[Entrées sources]
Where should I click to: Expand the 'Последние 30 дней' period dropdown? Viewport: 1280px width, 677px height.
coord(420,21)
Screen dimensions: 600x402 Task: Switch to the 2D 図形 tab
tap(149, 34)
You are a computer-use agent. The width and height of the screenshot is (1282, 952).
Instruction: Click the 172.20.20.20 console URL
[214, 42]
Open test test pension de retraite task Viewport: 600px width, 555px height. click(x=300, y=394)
==
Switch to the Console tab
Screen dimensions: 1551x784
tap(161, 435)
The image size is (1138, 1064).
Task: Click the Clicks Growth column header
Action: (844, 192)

*Énoncé écrit*. Transcrivez en CSV à deux colonnes, nommées consigne et réponse, les entrées qui commencent à la ligne contenant "You are a computer-use" et s'arrêtent après la ligne contenant "Open test test". Mettez une ligne par entrée, chaque champ entre guillemets, avec les retours à la ligne remplacés par des espaces.

*Corrigé*.
consigne,réponse
"You are a computer-use agent. The width and height of the screenshot is (1282, 952). Instruction: Click the 172.20.20.20 console URL","[214, 42]"
"Open test test pension de retraite task Viewport: 600px width, 555px height.","click(x=300, y=394)"